Lately, Vastanvi has tried hard to communicate that he never condoned the Gujarat carnage and like every body else, wants those guilty punished. But he never fails to insist, it is time for Muslims to emerge out of the shadows of past and move on. They must not fail to educate their children so that they do not take to crime or religious extremism and strive to flow within the national mainstream.

His, is a very bold move and conciliatory message and not just to Gujarat's Muslims, who were displaced during the riots. It goes across India and wherever the 2002 events have cast a dark shadow.

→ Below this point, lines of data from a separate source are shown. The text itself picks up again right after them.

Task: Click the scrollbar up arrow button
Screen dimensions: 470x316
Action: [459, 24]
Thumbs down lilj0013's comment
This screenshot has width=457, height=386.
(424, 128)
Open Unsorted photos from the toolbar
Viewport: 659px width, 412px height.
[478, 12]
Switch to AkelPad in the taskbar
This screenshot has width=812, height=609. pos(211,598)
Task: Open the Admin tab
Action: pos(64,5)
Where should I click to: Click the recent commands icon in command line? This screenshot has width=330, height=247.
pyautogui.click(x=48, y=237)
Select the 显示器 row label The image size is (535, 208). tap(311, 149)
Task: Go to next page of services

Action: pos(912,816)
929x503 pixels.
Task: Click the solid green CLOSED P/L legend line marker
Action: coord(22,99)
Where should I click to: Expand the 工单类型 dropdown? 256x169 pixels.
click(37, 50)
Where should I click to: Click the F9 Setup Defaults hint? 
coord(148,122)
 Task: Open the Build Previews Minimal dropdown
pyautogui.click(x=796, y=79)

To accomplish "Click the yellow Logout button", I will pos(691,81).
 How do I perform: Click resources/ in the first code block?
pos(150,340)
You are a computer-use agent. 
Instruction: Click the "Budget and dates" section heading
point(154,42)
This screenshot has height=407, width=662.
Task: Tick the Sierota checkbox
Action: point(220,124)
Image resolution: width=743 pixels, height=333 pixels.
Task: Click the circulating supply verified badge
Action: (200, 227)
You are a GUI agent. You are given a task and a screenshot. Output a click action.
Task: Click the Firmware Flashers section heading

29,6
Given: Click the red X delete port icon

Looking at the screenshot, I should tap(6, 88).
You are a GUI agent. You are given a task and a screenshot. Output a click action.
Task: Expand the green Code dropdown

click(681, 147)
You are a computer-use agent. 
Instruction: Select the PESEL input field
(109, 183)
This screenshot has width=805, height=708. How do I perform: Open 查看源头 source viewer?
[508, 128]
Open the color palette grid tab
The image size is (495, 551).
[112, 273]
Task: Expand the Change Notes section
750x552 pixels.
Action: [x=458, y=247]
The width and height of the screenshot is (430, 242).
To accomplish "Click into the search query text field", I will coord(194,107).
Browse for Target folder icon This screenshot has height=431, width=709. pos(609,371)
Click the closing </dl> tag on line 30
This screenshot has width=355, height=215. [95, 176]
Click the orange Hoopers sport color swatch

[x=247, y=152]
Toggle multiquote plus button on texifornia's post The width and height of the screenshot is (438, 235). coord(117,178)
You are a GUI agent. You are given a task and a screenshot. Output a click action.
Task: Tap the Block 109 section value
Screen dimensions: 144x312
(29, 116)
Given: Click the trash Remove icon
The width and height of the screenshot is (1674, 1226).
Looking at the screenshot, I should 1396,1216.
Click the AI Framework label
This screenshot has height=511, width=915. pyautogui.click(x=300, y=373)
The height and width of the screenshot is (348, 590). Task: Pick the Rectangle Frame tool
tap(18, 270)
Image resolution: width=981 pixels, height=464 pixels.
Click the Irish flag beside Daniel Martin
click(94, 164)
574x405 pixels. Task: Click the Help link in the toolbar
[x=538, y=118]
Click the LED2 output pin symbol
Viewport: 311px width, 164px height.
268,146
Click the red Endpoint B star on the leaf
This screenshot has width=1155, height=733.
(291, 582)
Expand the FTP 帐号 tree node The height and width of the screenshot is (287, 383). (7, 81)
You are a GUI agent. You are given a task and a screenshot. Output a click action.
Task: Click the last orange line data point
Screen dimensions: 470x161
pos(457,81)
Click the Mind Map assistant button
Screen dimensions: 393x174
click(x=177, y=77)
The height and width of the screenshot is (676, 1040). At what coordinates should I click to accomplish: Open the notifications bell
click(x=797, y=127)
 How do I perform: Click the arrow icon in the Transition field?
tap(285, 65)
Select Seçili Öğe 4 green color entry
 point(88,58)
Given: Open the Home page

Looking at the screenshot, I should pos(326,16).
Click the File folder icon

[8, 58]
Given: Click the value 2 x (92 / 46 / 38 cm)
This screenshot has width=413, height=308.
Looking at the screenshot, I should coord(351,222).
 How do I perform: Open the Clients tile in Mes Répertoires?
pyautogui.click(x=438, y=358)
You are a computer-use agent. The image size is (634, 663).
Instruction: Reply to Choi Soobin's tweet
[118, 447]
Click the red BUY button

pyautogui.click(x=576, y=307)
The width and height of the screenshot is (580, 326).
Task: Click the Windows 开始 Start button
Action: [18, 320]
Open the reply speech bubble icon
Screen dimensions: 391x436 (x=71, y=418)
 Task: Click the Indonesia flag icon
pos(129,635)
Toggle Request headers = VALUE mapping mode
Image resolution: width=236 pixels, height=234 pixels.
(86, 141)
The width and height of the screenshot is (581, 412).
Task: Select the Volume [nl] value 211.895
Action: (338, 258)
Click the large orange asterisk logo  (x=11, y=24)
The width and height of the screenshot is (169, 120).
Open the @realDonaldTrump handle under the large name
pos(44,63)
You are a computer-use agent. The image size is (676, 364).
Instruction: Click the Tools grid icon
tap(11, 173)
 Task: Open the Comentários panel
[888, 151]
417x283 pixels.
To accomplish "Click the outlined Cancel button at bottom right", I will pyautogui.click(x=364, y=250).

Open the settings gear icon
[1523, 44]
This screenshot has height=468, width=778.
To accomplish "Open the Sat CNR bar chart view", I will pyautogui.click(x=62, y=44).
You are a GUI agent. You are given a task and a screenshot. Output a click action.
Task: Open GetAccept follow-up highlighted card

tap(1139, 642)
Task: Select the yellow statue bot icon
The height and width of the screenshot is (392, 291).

There have been a slowly emerging far reaching welcome change with in madarsas to align with the rising needs of Muslim boys and girls. Many madarsas started teaching science, engineering and IT. There by got busy in the much needed development endeavor, refuting the perceptions, heightened post-9/11, that Muslim seminaries have been only stoking fundamentalism and militancy.

In past, Deoband seminary has also been demonized by actions of few belonging to the fringe, who tried to turn it in to a regressive Fatwa Factory, ridiculing any attempt at change and modernity. The number of Muslim seminaries in India are estimated to be over 30,000 and not all of them are controlled by the school of theology that Deoband propagates.

Whatever happens, Vastanvi along with his growing ilk, will now be a force to recon with, during any future discourse and negotiations regarding issues concerning Muslims in India. Even if, he is forced to move away from Deoband, the hereto unknown pragmatism and confidence articulated by him will continue to enforce moderation and rationality, rather than die hard rigidities solely based on emotive tentacles of past conflicts.

To his credit, Mahmood Madani has maintained a silence and so far refused to comment on the on going controversies. He may be representing the old guard mindset, but his familial linkages, eventually might help Vastanvi, thereby strengthen the new forces of moderation and reconciliations.